Time: Tuesday-Thursday 1:00 - 2:15
Place: Marston 15
Schedule: [ see below or click]

Homework, prerequisite, material:  [ see below or click
ECE Academic Honesty Policy:  [ see below or click
Important deadlines: Nov 30, research paper.

Course Abstract:
Recent advances in semiconductor technologies make soon possible designing architectures with one billion transistors on a chip, enabling the design of highly parallel microprocessors and integration of processing and memory on the same chip. The promise of much higher performance is however somewhat overshadowed by the difficulty in extracting enough parallelism from applications and challenges in designing architectures that continue to scale with future technological advances.
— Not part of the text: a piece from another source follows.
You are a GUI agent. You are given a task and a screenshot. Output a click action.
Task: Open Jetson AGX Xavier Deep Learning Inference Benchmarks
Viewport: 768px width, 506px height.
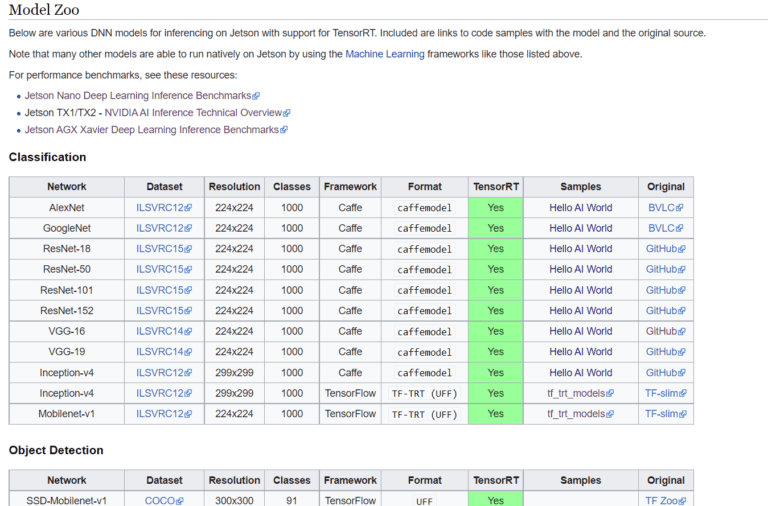pyautogui.click(x=152, y=130)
Furthermore, with the emergence of information appliances connected to the Internet (as well as other small embedded devices), focus is quickly shifting towards architectures that are optimized for low power consumption and real-time aspects. To easier accommodate this wider spectrum of design goals, compiler  and runtime technologies are being developed to implement some of the resource customization and management in software rather than hardware. New architectures are being proposed that either expose their internal hardware structure to software layers (software exposed architectures) or (more recently) that fully replace complex hardware with software smarts using the hardware mainly to speed up critical components (software dominated architectures or hardware-extended software-only solutions or software enabled architectures). These architectures can therefore be more flexible,  can  often accommodate different design goals such as low power, high performance, high predictability, and scalability, and new application domains.
In this class we discuss some of these proposals emphasizing on approaches for memory systems, virtualization, caching, speculation, distribution, and  reconfigurability. We will also look into emerging technologies for resource constrained computer systems (such as wireless devices and information appliances connected to the Internet) and  discuss some new compiler and modeling techniques used.  The objective of the class is to stimulate discussions about new related research ideas. Several guest lectures are  given by MIT researchers working in this research area.
(3 credits)

Students are expected to give a  30-40 minutes presentation of one research paper (see guidelines here), to implement/evaluate a compiler technique used in FlexCache (to be released later)  or  to write a research paper (see guidelines here) based on a related research idea (see possible ideas here , and a tar ball of a paper I wrote for how to build it with latex).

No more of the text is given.